Since the woman was dead there was no need to keep the authorship of those letters a secret, and before he left Littlefield Anstice had the satisfaction of knowing that Mrs. Carstairs' name had been effectually cleared from the slur placed upon it by a censorious and ignorant world.

When once this was accomplished Major Carstairs insisted on carrying off his wife and Cherry for a long holiday in the south of France, and although Cherry wept bitterly at the thought of parting from her beloved Anstice, he was able to console her by a recital of the wonderful things she would behold by the shores of the azure Mediterranean.

He was surprised to find, when the real parting came, how hard it was to say good-bye to his friends.
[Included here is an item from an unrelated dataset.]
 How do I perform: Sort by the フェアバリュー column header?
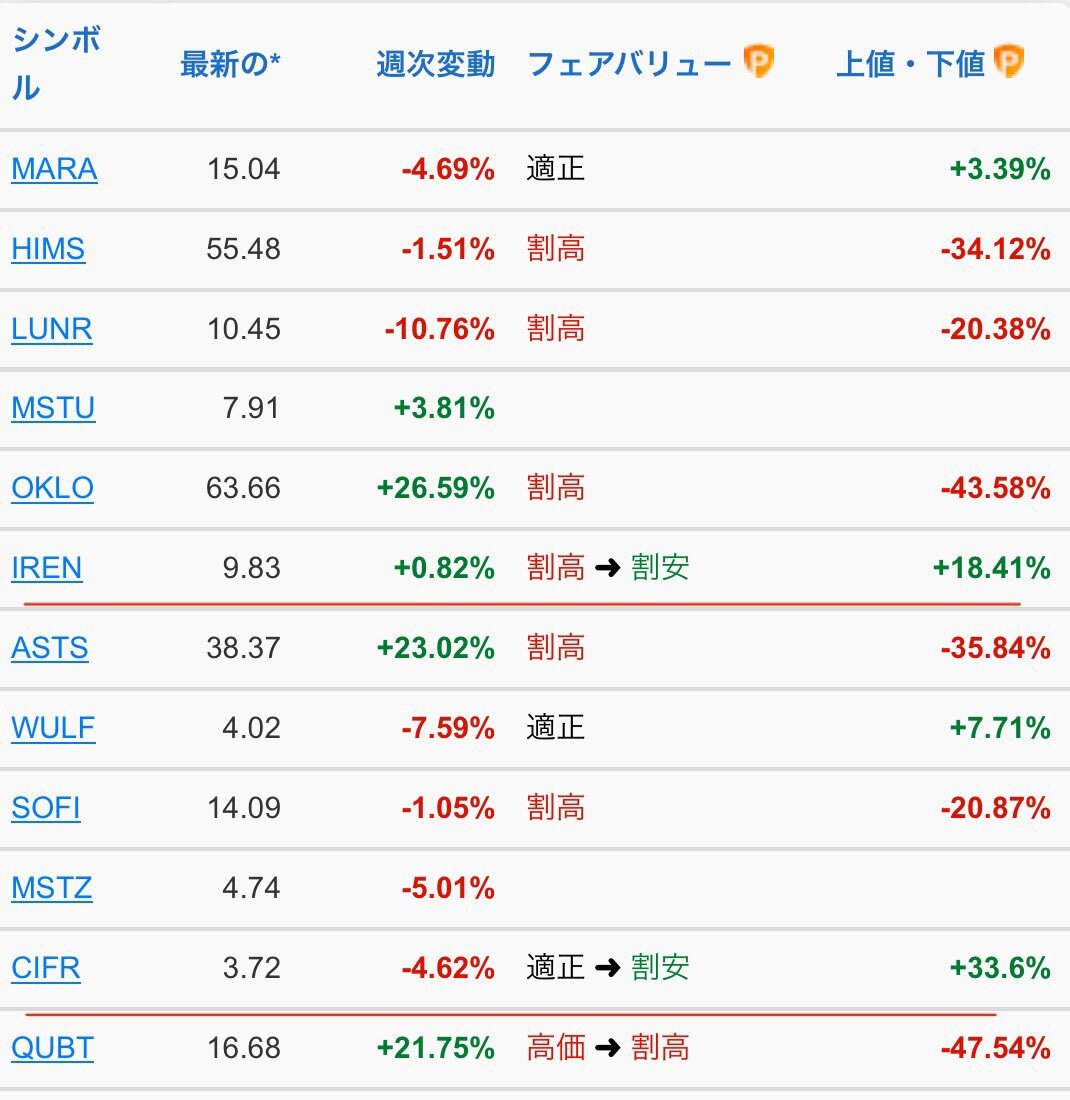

Although he considered himself unsociable, independent of the claims of friendship, forced, so to speak, into misanthropy by the circumstances of his life, he had grown to have a real esteem for Chloe Carstairs, and the spectacle of her new-born vitality, her radiant happiness, was one which gave him a very deep and genuine pleasure. As for Cherry, that quaint child had long since twined herself round his heart-strings, and although Major Carstairs was, comparatively speaking, a new acquaintance, Anstice respected the soldier as an honest man and a gentleman.

A week after their departure another blow befell Anstice in the sudden death of his friend Fraser Carey, and when at last he was summoned in haste to Carey's aid he found that the latter had suffered for years from a painful internal disease.

"But why not have submitted to an operation years ago?" Anstice asked him gently as he sat, impotent to help, by his friend's side in the light of the dying day. "It might have been successful"--he dare not say more--"and you would have been spared years of agonizing suffering."

The other man smiled, and his eyes for a moment lost their look of pain.

"Quite so," he said gently, "but at the same time I might--probably should--have died. I took the best advice, nearly ruined myself with visiting specialists"--he smiled very faintly--"and none could give me any assurance that I should live through it. And I could not afford--then--to die."

"Not afford?" Anstice stared at him in amazement.

"No. You see"--his voice was a mere thread--"you see I had a wife, Anstice--oh, no one knows, and my secret is safe with you--and although I could not live with her ... she was not what the world calls a good woman, and her ideal of life was not one which I, as a clergyman, could assist her to realize--well, I could not let her sink altogether for want of money to keep some sort of home together."